Re: A proposal for handling bulk data requests from Giovanni Tummarello on 2011-07-11 (public-lod@w3.org from July 2011)

From: Giovanni Tummarello <giovanni.tummarello@deri.org>
Date: Mon, 11 Jul 2011 13:54:59 +0200
To: Michael Hausenblas <michael.hausenblas@deri.org>
Cc: Kingsley Idehen <kidehen@openlinksw.com>, Linked Data community <public-lod@w3.org>, Jürgen Umbrich <juergen.umbrich@deri.org>, Sindice developers list <sindice-dev@lists.deri.org>, "giulio.cesare@gmail.com" <giulio.solaroli@deri.org>
Message-ID: <CAHHRs7hEBqcUW3J7Zu+SzSd80yKKRhOZETinGki41hDgCcSVFA@mail.gmail.com>

> An idea that arose out of a recent discussion with Juergen (in CC): how
> about providing a sort of 'bulk data request' facility for your SPARQL
> endpoints [1] [2] (as they are, I gather, the more popular ones on the WoD
> ;)?
>


Hi wrt to Sindice, it is important that data we index publicly
reflects a public web site and, in general is the same that a user
would normally find on a hosting website.  People trust and understand
the content of websites much better than datasets.

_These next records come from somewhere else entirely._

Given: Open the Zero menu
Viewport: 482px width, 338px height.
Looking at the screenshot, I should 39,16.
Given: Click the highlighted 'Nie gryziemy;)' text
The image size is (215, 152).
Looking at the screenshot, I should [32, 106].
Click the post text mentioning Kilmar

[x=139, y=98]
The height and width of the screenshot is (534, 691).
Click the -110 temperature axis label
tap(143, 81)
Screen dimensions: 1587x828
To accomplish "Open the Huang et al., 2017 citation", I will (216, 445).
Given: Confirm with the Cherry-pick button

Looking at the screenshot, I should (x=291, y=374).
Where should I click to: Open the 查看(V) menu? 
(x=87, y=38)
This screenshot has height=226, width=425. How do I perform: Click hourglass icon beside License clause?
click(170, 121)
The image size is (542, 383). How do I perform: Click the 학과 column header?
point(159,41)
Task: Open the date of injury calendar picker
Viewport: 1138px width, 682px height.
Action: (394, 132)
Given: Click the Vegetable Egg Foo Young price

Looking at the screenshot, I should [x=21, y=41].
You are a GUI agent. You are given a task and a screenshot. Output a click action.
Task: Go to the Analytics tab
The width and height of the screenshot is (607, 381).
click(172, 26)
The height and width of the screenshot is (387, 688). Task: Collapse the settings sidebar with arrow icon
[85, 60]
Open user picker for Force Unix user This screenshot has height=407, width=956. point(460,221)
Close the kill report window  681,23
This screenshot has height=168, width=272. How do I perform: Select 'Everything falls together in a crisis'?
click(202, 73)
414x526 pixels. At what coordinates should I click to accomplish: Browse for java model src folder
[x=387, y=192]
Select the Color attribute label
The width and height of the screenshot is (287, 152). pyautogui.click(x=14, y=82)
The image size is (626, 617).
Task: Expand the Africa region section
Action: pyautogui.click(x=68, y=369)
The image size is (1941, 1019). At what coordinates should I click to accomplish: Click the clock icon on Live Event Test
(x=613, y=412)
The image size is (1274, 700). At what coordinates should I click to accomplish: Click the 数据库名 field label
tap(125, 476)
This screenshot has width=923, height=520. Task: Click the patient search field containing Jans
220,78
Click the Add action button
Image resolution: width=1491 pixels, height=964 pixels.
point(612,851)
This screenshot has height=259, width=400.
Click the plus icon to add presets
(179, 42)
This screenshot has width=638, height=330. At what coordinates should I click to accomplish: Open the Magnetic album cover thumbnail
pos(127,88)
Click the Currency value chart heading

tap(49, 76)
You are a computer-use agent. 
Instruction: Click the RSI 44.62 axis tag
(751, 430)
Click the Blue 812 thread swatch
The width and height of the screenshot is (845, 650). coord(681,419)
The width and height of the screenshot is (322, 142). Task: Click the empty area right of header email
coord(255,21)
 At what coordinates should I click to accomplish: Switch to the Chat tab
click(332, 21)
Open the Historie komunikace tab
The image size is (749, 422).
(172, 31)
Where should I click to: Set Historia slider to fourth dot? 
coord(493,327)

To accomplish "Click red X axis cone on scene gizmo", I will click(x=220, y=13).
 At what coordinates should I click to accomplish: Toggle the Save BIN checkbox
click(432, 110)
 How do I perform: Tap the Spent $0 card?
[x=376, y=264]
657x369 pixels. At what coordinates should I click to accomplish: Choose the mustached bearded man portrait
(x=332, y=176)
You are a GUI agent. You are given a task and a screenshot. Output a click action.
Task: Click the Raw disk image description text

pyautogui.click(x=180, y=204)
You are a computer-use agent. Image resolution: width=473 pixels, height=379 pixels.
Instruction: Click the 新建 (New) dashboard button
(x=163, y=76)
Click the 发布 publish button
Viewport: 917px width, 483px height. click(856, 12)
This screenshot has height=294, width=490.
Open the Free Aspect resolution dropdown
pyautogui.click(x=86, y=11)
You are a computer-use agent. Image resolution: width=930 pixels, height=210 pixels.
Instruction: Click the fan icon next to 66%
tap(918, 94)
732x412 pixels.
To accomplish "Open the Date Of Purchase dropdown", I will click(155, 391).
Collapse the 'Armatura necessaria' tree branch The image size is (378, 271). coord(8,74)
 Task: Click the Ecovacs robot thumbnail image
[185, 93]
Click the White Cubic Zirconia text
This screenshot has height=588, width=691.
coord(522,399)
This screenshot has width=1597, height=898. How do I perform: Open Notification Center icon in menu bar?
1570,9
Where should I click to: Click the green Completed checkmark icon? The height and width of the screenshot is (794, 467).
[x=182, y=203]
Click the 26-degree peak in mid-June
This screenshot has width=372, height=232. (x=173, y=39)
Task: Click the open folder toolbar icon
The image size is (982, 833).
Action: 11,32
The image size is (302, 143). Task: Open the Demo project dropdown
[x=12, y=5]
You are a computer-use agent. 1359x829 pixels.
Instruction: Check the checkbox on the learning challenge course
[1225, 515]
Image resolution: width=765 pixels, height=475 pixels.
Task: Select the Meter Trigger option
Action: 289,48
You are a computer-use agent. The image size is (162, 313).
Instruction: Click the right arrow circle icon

the goal however is indeed that to expose a dataset and to have people
query that (e.g. on our sparql endpoint).

For smaller websites, content managemeny systems with rdfa/schema
markup etc, honestly sitemap.xml does its job. (also the overhead -
conceptual and otherwise-   of creating a dump for these sites is too
much)

for big websites, lod datasets etc, we are indeed working specifically
on supporting dumps.

We used to support semantic sitemaps which provide pointers to dumps
but reality of thing is dumps come in many different forms, some split
the same dataset in multiple files, some provide different version
(e.g. datest) etc. some provide different formats.

then, how to index these in a way that mimick the way they are exposed
on the web (with descriptions handed out when an authorititative URI
is resolved)? we used to have some constructs in the Semantic Sitemap
proposed protocol , but very few got it right, incentives for getting
it right or fixing issues are seriously lacking.

bottom line: we'll provide a form (very soon) to provide a link and a
description of your dataset, as well as an email. We'll then process
manually until we're reasonably solid to propose a viable proposed
more mechanized solution.

Gio

Received on Monday, 11 July 2011 11:55:54 UTC